目的  通过指数富集的配基系统进化技术（systematic evolution of ligands by exponential enrichment，SELEX）筛选能与高亲和力(1,3)-β-D-葡聚糖特异性结合的适配子，并用该适配子建立双适配子夹心酶联寡聚核苷酸吸附试验（enzyme-linked oligonucleotide assay，ELONA）来对深部真菌感染血浆进行辅助诊断。方法  提取白色念珠菌ATCC10231株细胞壁(1,3)-β-D-葡聚糖，通过SELEX筛选获得能与(1,3)-β-D-葡聚糖特异性结合的高亲和力单链DNA适配子，并用该适配子建立双适配子夹心ELONA来检测深部真菌感染血浆中的(1,3)-β-D-葡聚糖。结果  从白色念珠菌细胞壁中成功提取了高聚合度(1,3)-β-D-葡聚糖，并通过体外酶解获得可溶性低聚合度(1,3)-β-D-葡聚糖作为筛选靶标。通过SELEX进行12轮筛选后，从初始单链DNA文库中获得2个高亲和力适配子AU1和AD1，检测发现这2个适配子并非结合于(1,3)-β-D-葡聚糖的同一表位。双适配子夹心ELONA法检测深部真菌感染血浆中的(1,3)-β-D-葡聚糖的特异性和灵敏度分别为91.94%和92.31%。结论  从初始单链DNA文库中成功获得可与(1,3)-β-D-葡聚糖特异结合的高亲和力适配子，为深部真菌感染新型诊断试剂的研发奠定了基础。

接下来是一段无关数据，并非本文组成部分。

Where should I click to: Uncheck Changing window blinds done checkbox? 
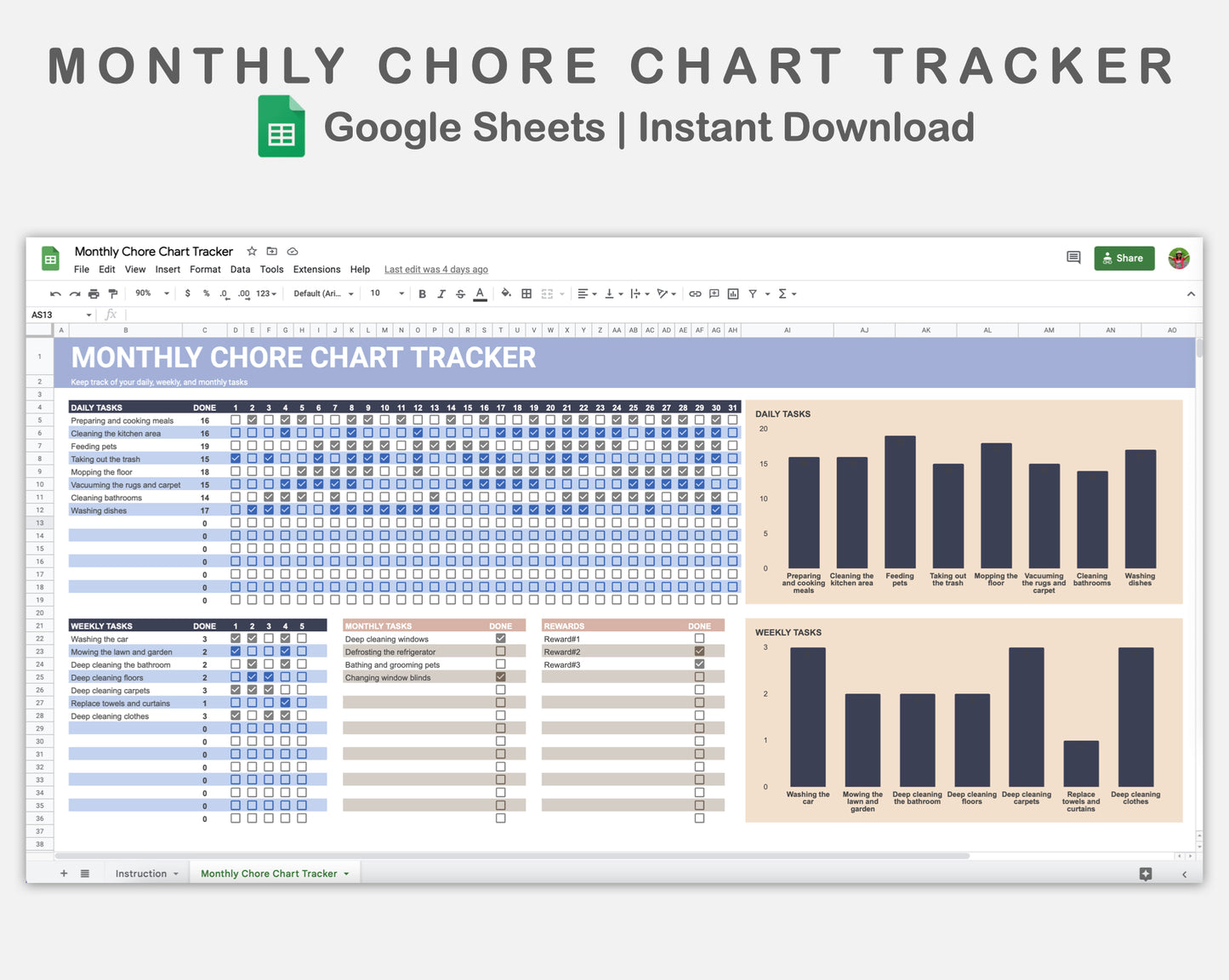500,676
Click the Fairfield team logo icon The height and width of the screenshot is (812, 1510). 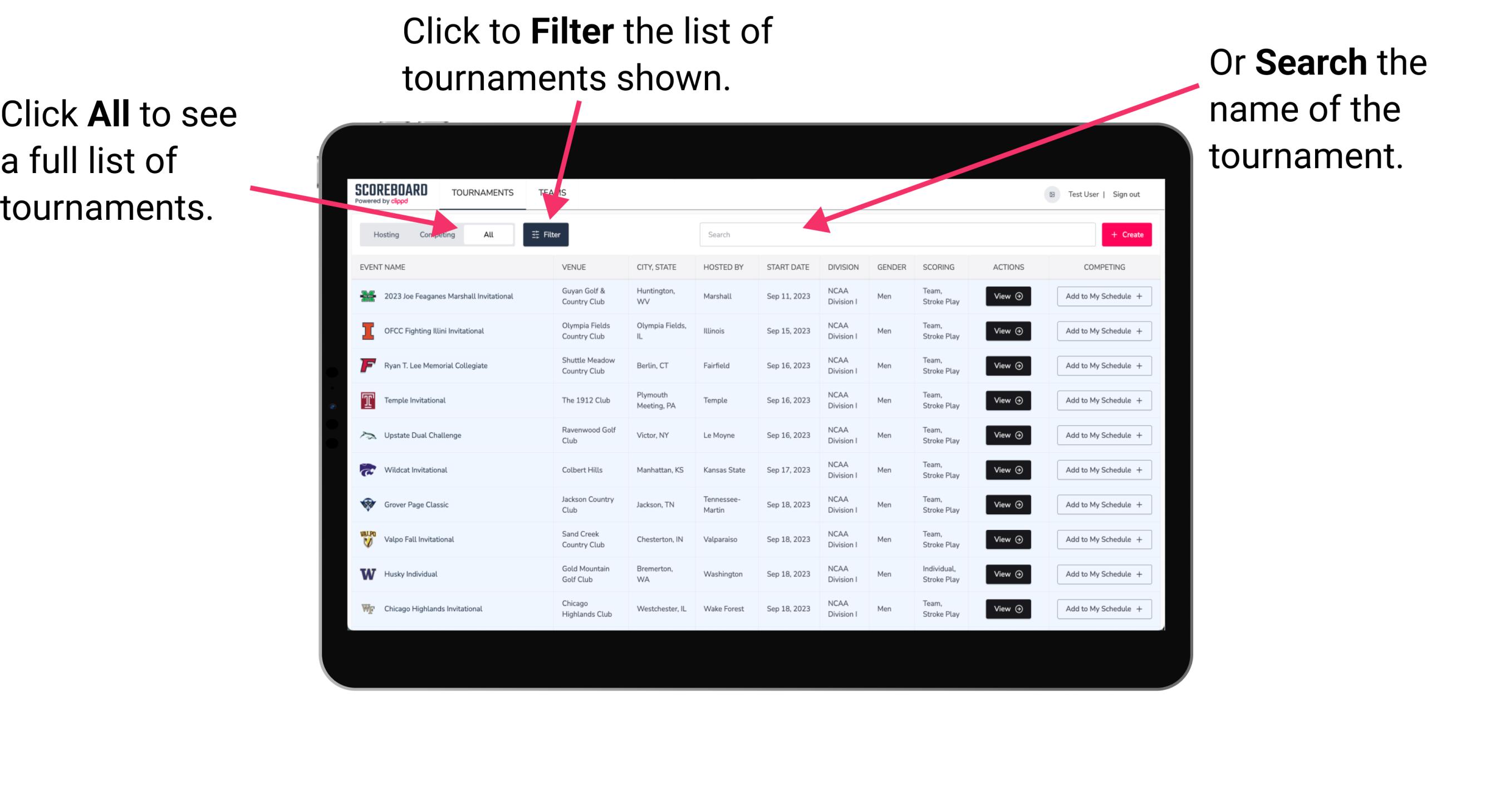tap(366, 365)
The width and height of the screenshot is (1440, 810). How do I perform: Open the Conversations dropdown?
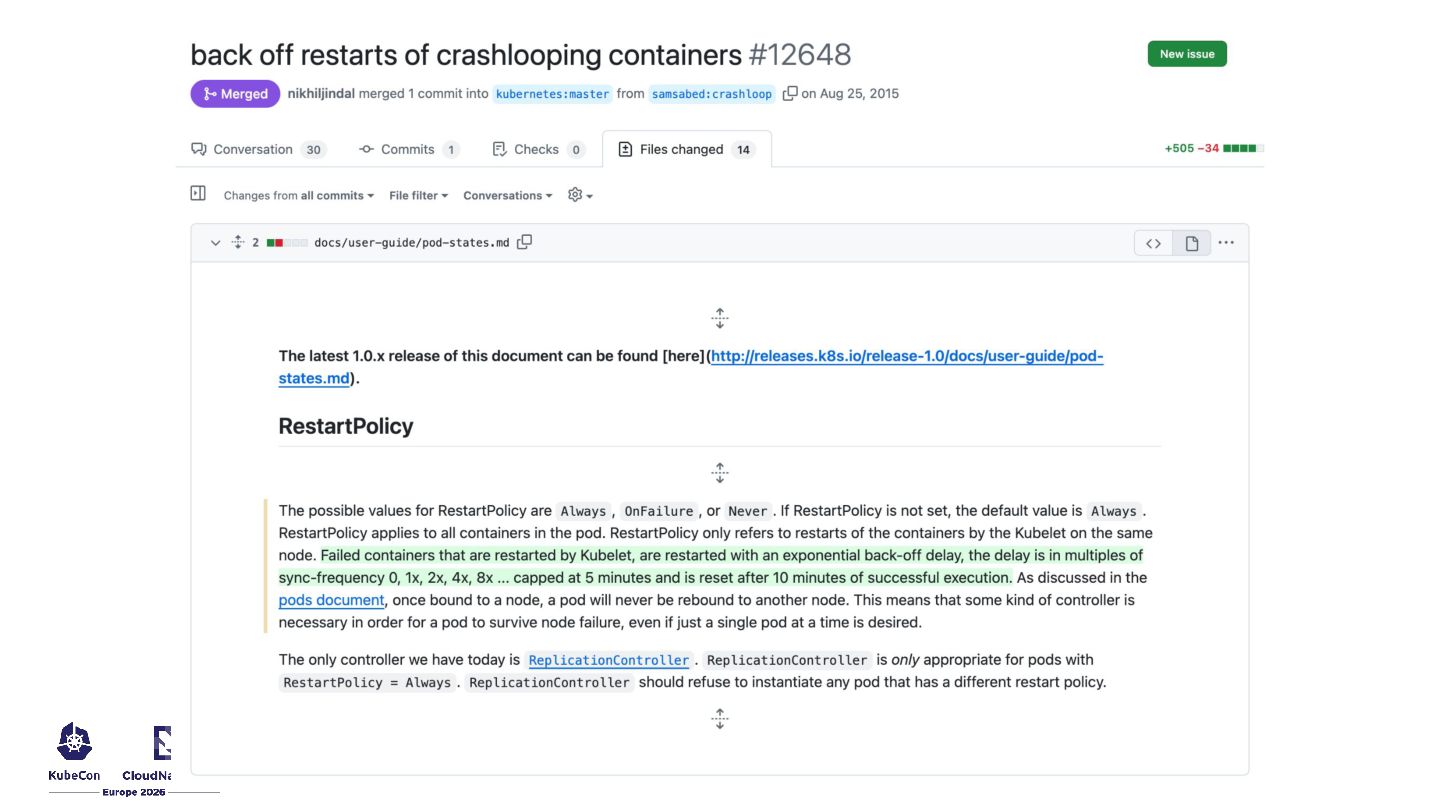point(507,196)
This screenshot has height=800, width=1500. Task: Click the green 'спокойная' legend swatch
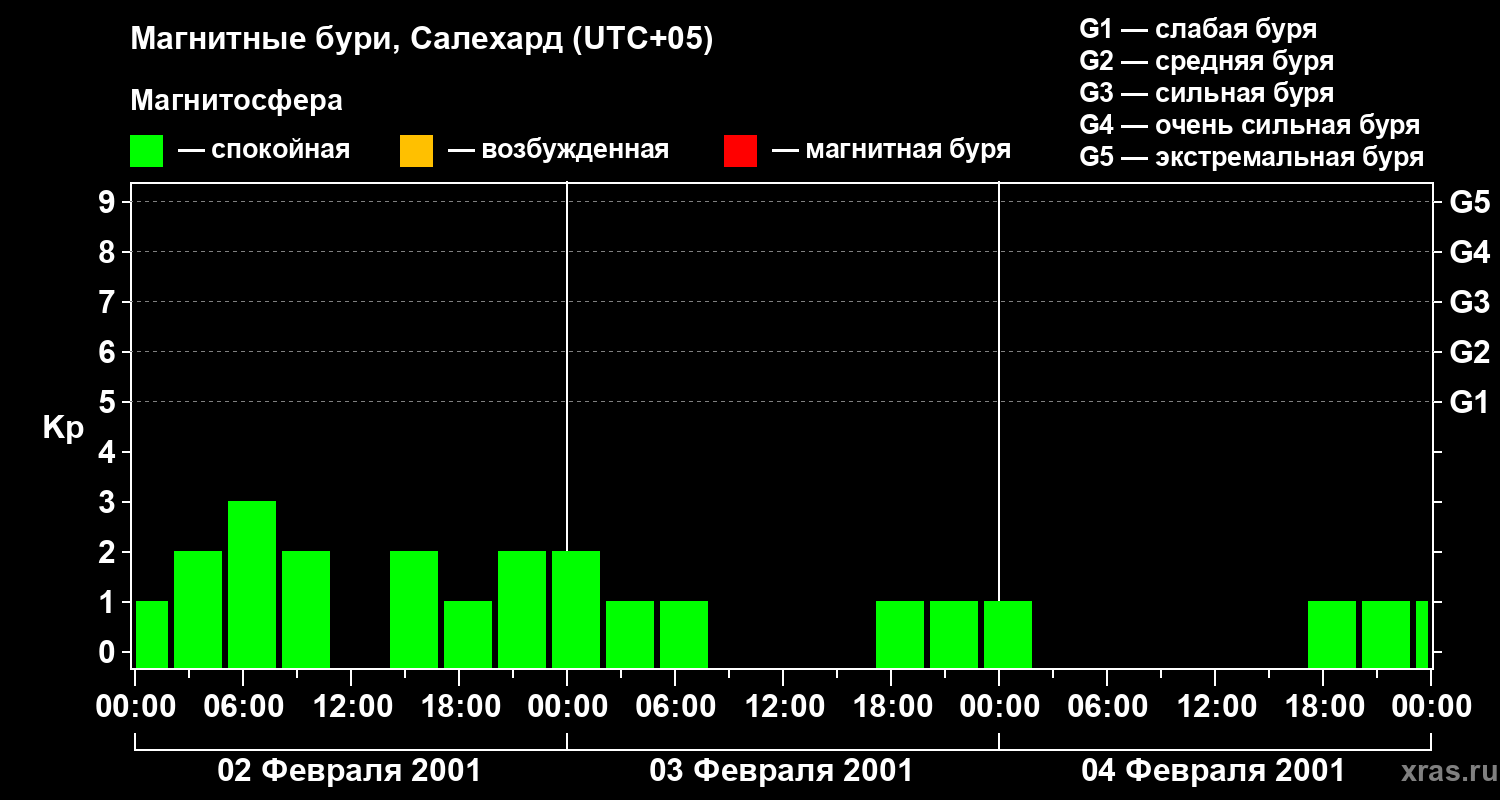pos(146,151)
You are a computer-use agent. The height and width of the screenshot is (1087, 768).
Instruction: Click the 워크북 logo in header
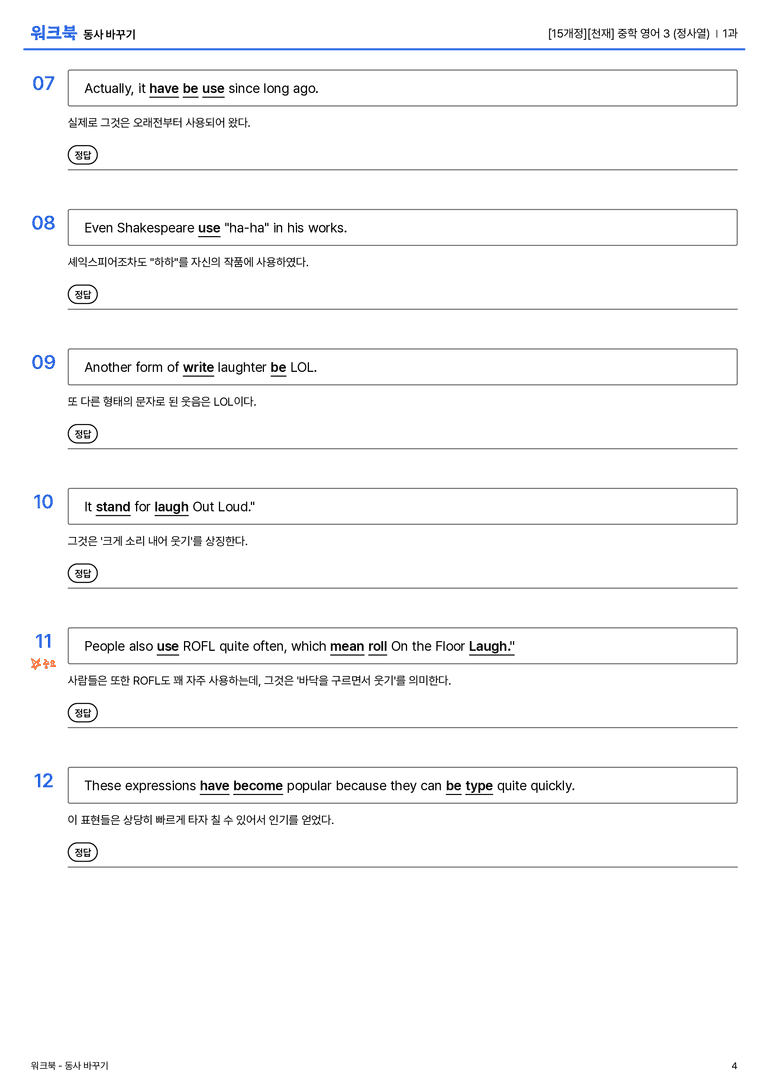53,33
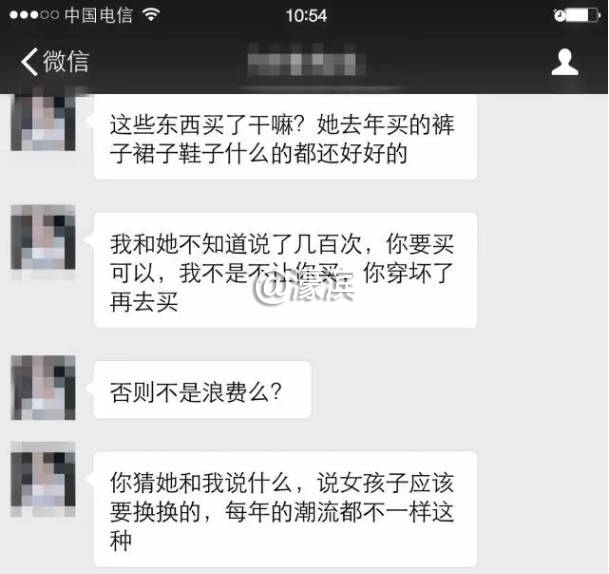609x574 pixels.
Task: Tap empty space right of 否则不是浪费么 bubble
Action: pyautogui.click(x=458, y=390)
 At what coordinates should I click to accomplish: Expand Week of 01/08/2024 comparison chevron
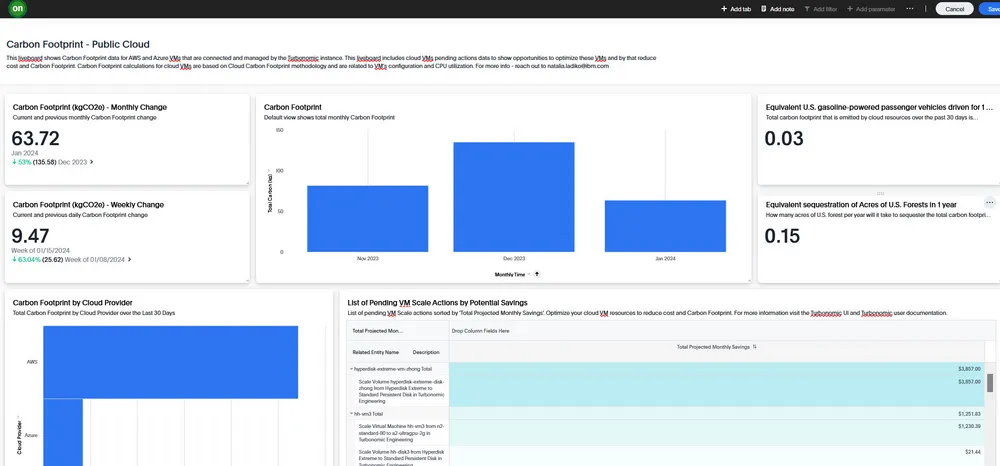tap(129, 259)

Objective  To screen high affinity aptamers binding to (1,3)-β-D-glucan by systematic evolution of ligands by exponential enrichment (SELEX) and establish double aptamers sandwich enzyme-linked oligonucleotide assay (ELONA) to help diagnosis of invasive fungal infection in plasma.  Methods  (1,3)-β-D-glucan from cell wall of Candida albicans ATCC 10231 was extracted and purified. The high affinity ssDNA aptamers specificcally binding to (1,3)-β-D-glucan were selected by SELEX. The aptamers were used to establish double aptamers sandwich ELONA for detecting (1,3)-β-D-glucan in plasma of invasive fungal infection.  Results  The high polymerization degree (1,3)-β-D-glucan was extracted successfully from Candida albicans and the low polymerization degree (1,3)-β-D-glucan was obtained as target by enzymolysis in vitro. Two high affinity aptamers AU1 and AD1 were screened from the initial ssDNA library after 12 rounds selection by SELEX, and these two aptmers bound different epitopes. The specificity and sensitivity of the double aptamers sandwich ELONA for detecting (1,3)-β-D-glucan in plasma of invasive fungal infection were 91.94% and 92.31% respectively.  Conclusion  The selection of high affinity aptamers specifically binding to (1,3)-β-D-glucan from initial ssDNA library is successful, and lays foundation for the development of novel invasive fungal infection diagnostic agents.